The law, dubbed the ‘2023 Anti-Homosexuality Bill’, is denounced as a grave assault on same-sex people and contemptuous of the Ugandan constitution.

“This ambiguous, vaguely worded law even criminalizes those who ‘promote’ homosexuality or ‘attempt to commit the offence of homosexuality’,” said Tigere Chagutah, Amnesty International’s Regional Director for East and Southern Africa

The activist said the legislation will institutionalize discrimination, hatred, and prejudice against lesbian, gay, bisexual, transgender and intersex (LGBTI ) people, including those who are perceived to be LGBTI and block the legitimate work of civil society, public health professionals and community leaders.

Chagutah urged President Yoweri Museveni to veto this legislation, which was passed following a rushed vote on Tuesday evening.

“Instead of criminalizing LGBTI people, Uganda should protect them by enacting laws and policies that align with the principles of equality and non-discrimination enshrined not only in Uganda’s Constitution, but also the African Charter on Human and Peoples’ Rights,” Chagutah said.

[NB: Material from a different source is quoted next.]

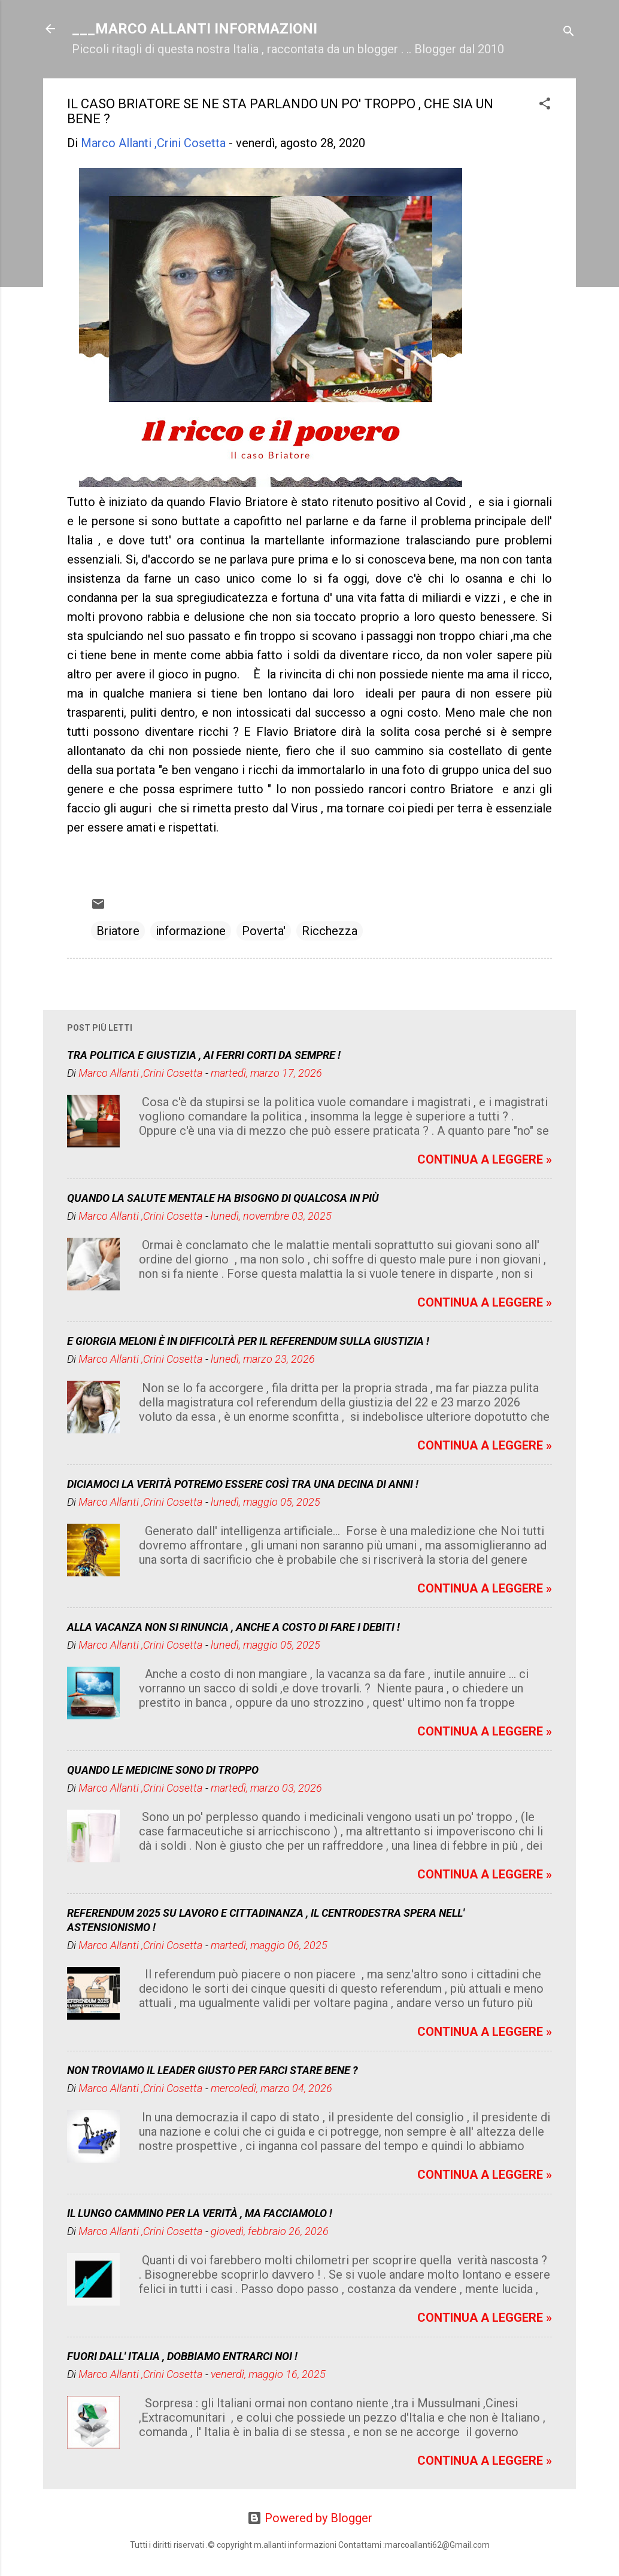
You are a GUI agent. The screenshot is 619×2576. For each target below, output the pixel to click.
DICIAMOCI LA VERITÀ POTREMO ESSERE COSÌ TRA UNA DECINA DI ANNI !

Anyone violating the new law could face up to ten years behind bars.

In 2021, Parliament passed the Sexual Offenses Bill, which sought to criminalize any “sexual act between persons of the same gender,” as well as anal sex between people of any gender.

Museveni rejected the law stating that many provisions in the proposed law were redundant as they were already provided for in existing legislations like the Penal Code Act.

Oryem Nyeko, Uganda researcher at Human Rights Watch, said recently, “Ugandan politicians should focus on passing laws that protect vulnerable minorities and affirm fundamental rights and stop targeting LGBT people for political capital.”

This follows months of hostile rhetoric against sexual and gender minorities by public figures in Uganda, as well as government crackdowns on LGBT-rights groups and other human rights groups, government critics, and civil society.